[Collection entries]
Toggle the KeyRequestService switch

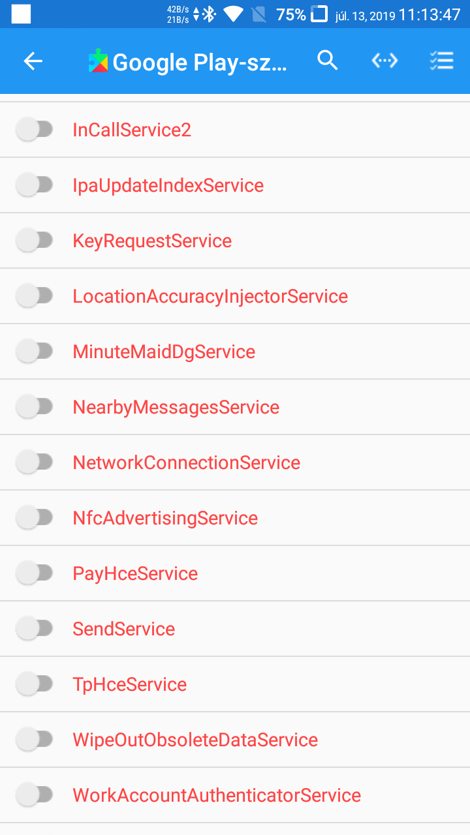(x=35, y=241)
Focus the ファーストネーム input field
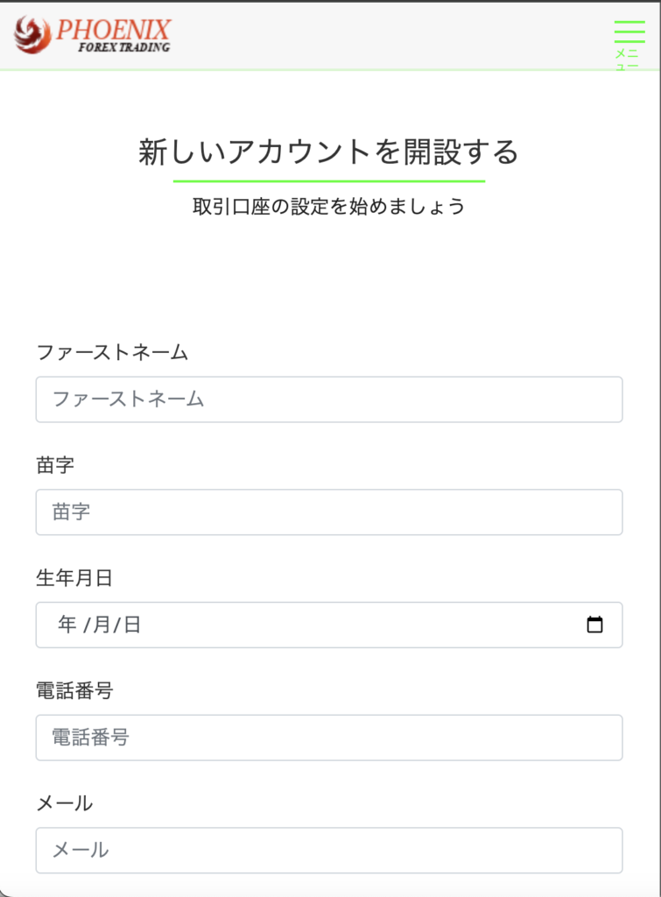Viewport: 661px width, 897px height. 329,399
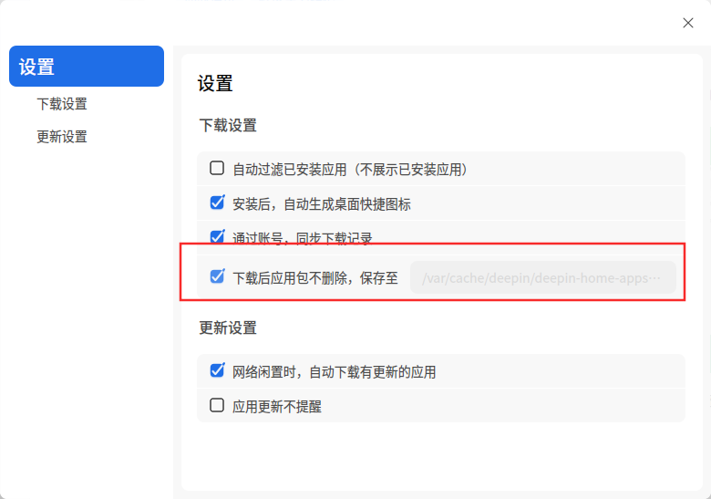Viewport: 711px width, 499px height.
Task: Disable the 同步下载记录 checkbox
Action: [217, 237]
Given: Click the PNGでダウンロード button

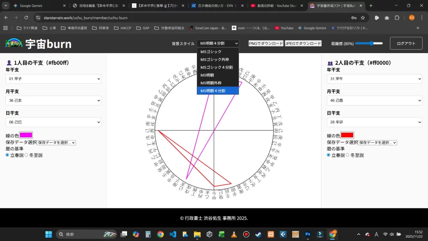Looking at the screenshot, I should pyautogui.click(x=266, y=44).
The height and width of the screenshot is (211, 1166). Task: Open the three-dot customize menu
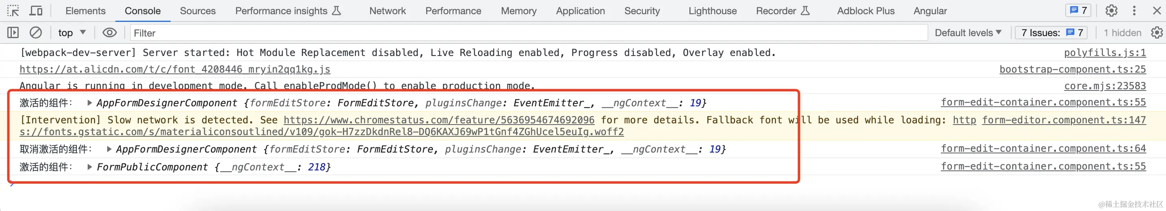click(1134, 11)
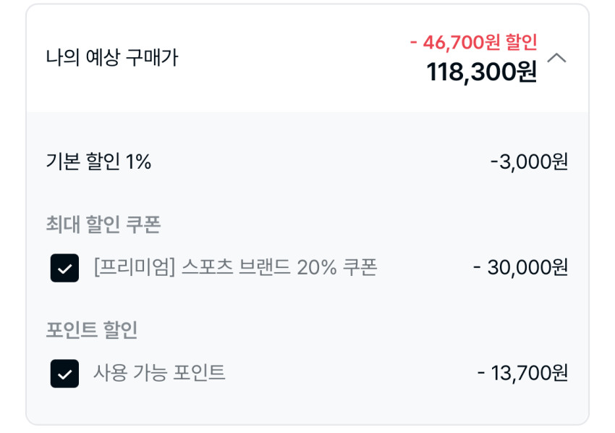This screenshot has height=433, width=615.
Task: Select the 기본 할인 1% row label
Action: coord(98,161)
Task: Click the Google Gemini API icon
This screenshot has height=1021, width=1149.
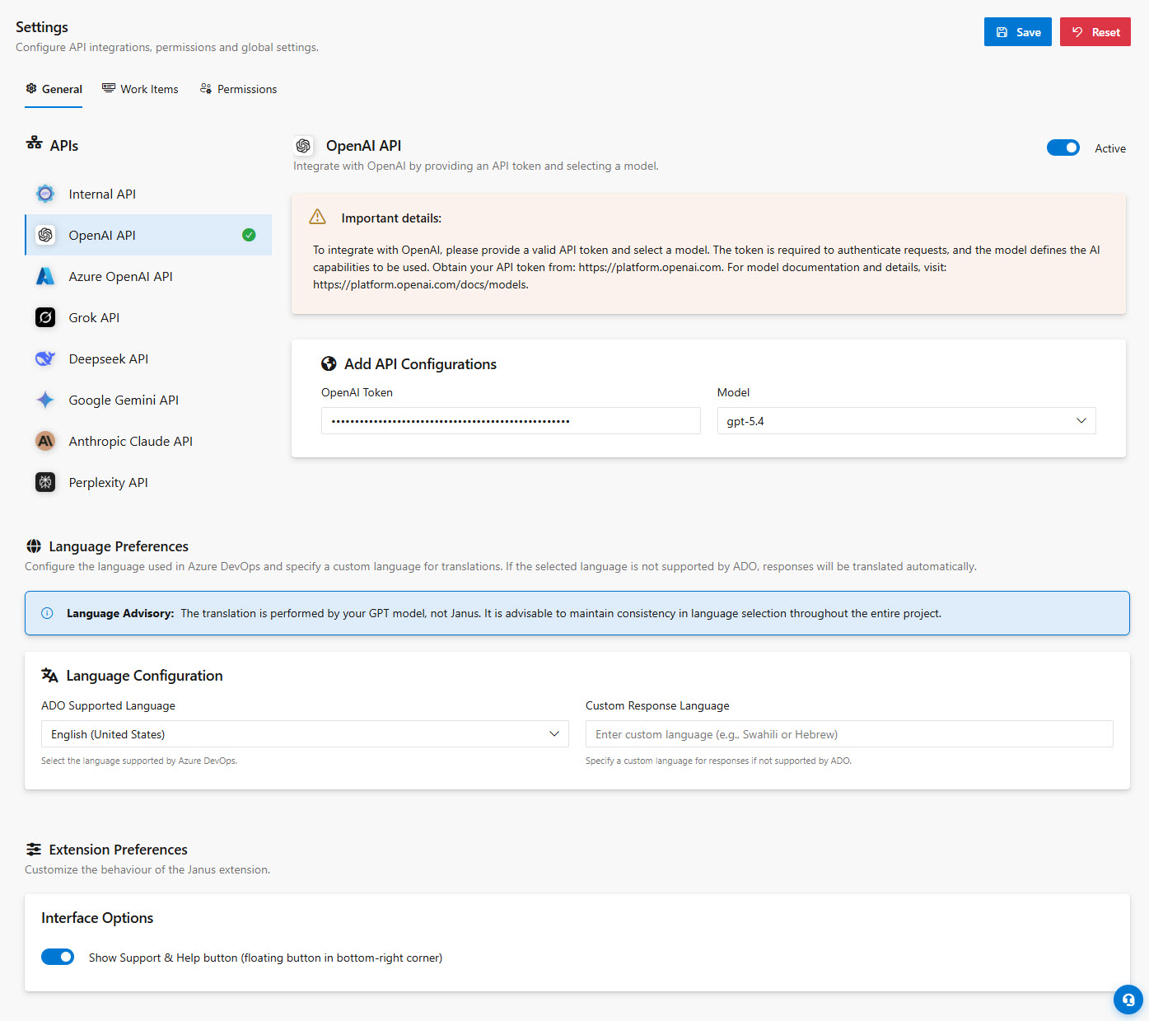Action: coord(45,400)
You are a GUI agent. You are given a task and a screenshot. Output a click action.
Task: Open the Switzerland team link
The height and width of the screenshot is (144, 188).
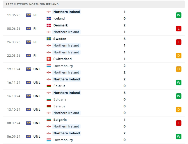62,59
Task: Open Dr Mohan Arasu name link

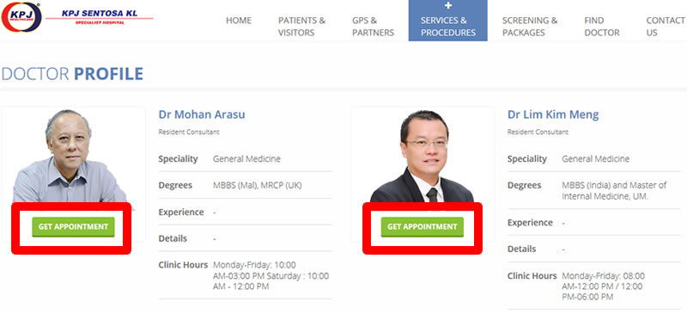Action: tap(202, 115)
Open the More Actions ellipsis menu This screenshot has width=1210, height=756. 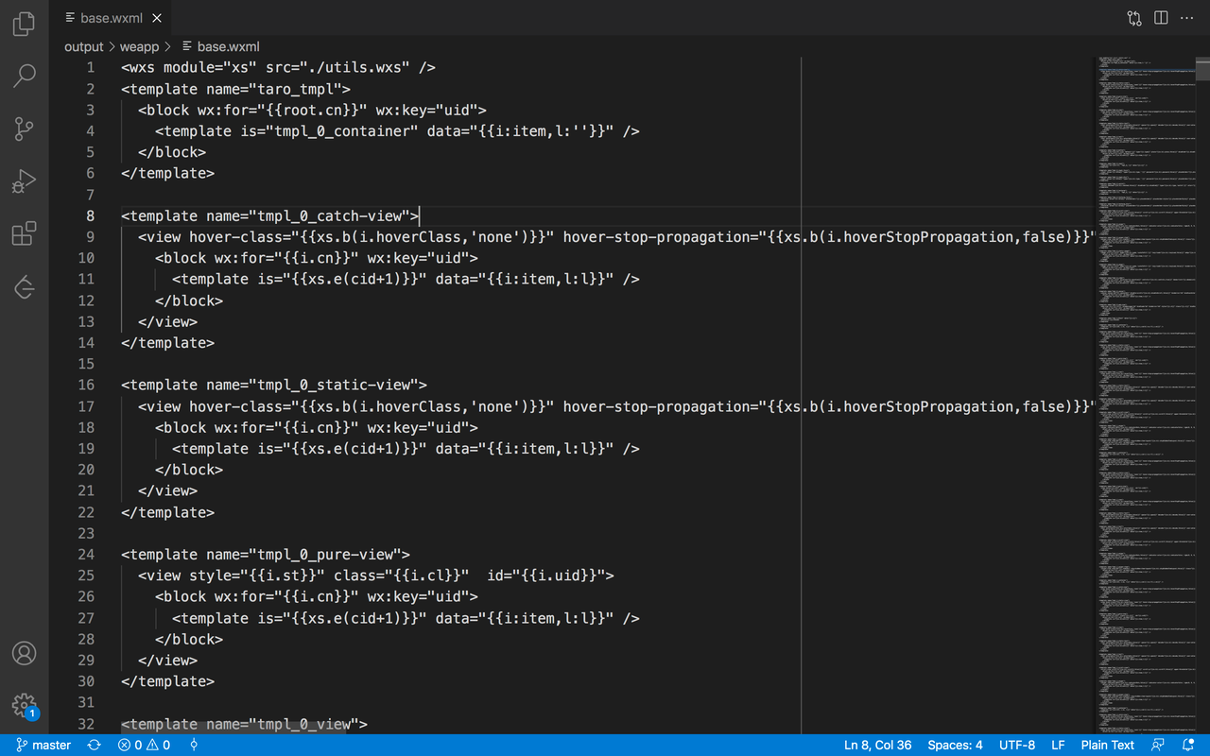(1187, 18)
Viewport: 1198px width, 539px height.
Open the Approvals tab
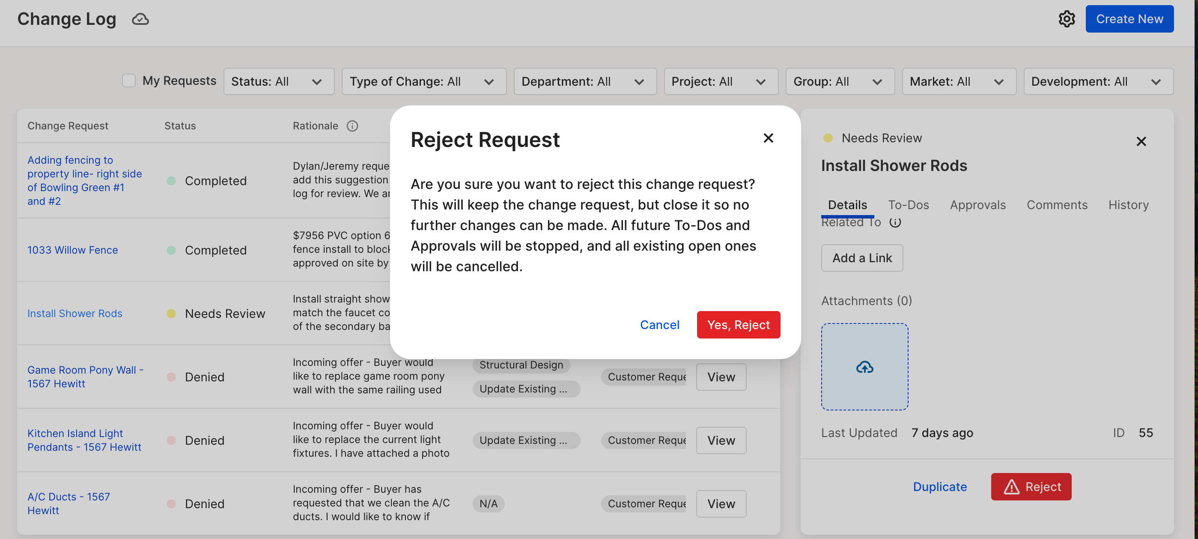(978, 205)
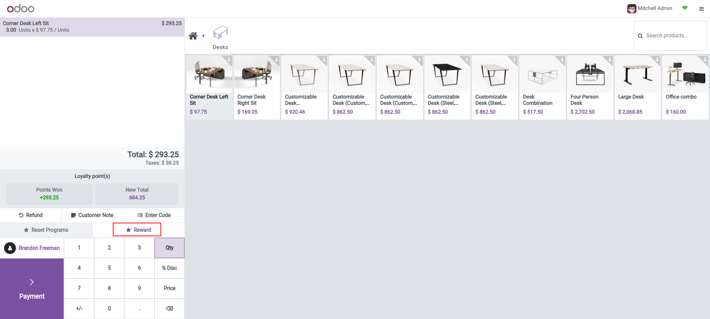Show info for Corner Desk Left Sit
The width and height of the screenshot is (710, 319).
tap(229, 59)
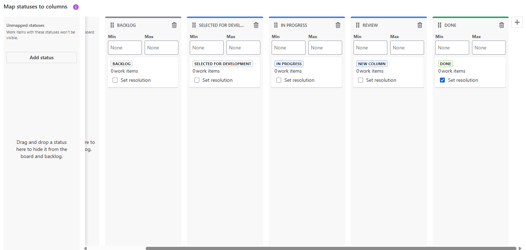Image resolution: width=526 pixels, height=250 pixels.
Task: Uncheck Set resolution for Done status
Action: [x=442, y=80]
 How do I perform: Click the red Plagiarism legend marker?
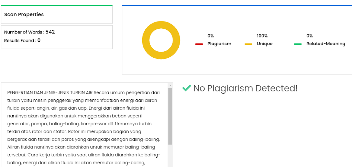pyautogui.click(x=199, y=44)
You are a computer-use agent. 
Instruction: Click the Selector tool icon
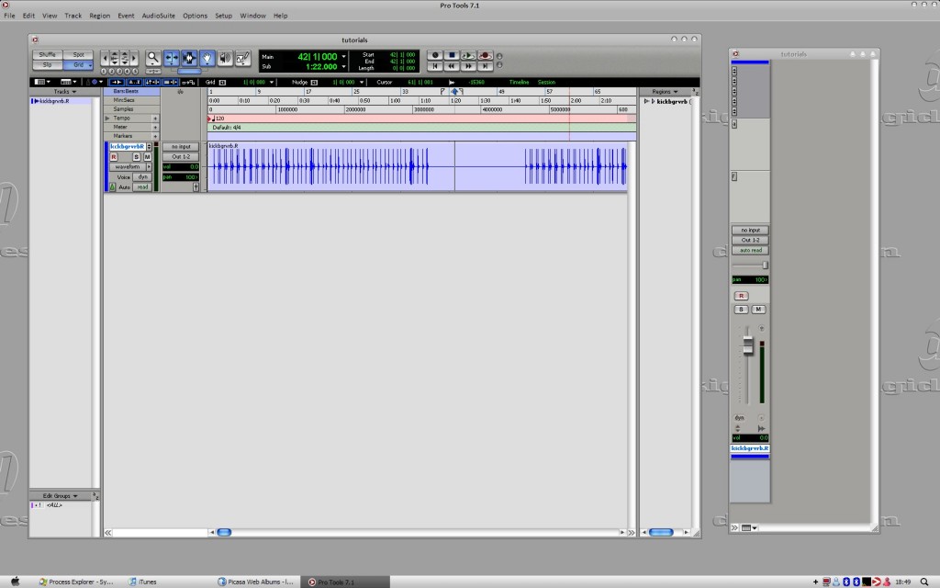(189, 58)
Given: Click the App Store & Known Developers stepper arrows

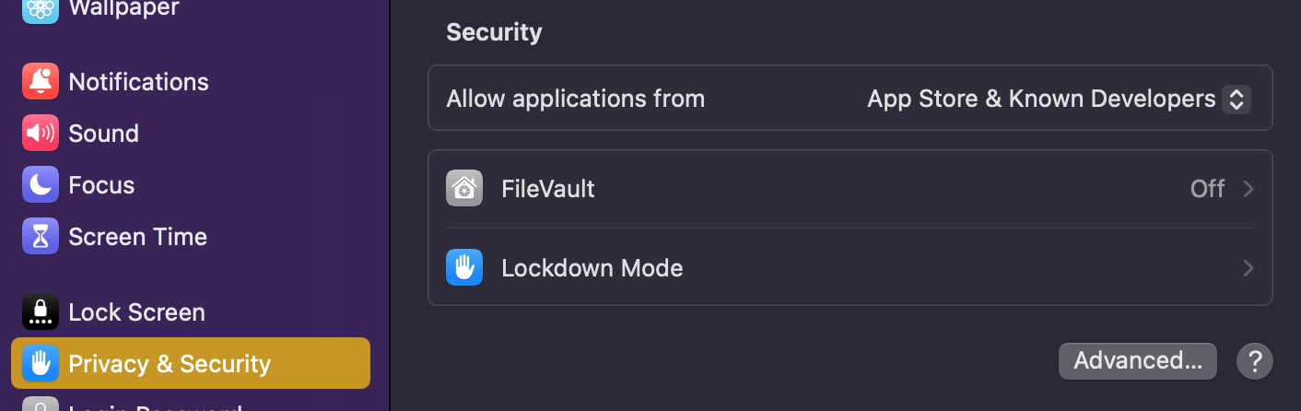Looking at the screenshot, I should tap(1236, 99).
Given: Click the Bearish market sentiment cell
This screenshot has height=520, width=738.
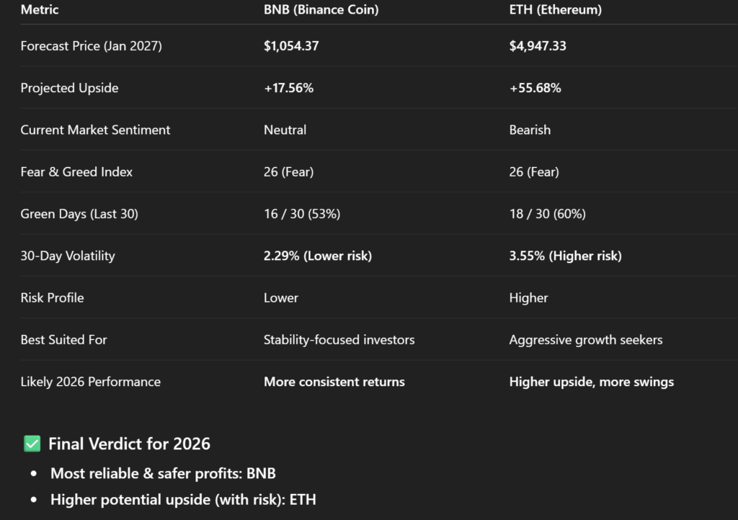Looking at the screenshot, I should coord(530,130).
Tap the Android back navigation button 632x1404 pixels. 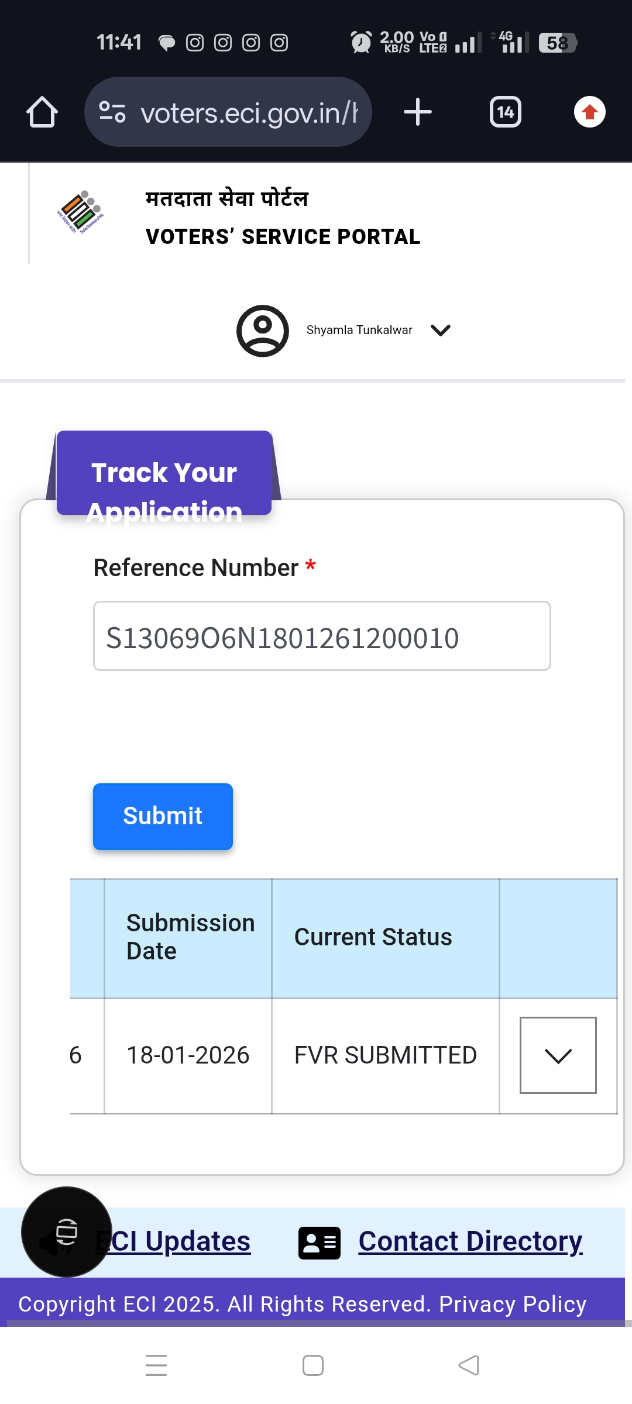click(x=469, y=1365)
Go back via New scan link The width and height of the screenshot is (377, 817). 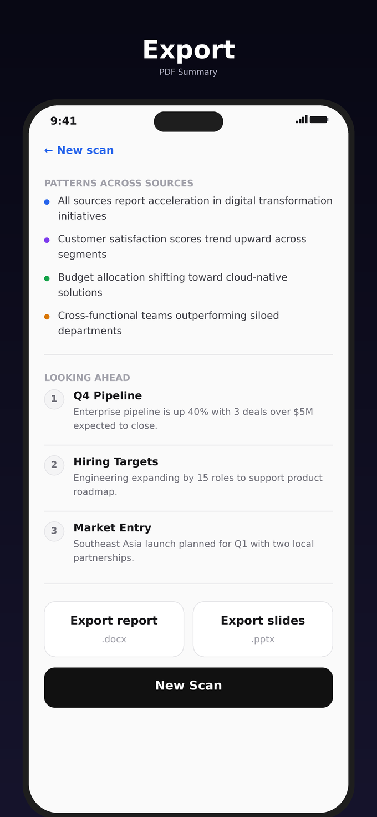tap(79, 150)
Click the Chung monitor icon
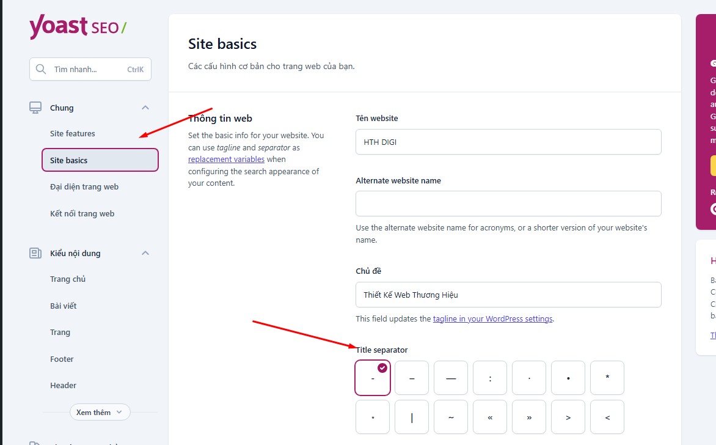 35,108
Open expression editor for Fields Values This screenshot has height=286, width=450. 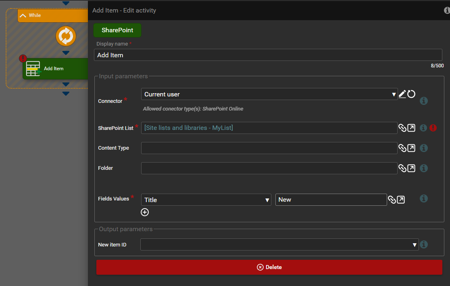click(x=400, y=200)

Description of the task:
Copy each line of the records above that carries the word "agent".

Response for this exercise:
You are a GUI agent. You are given a task and a screenshot. Output a click action.
You are a computer-use agent. 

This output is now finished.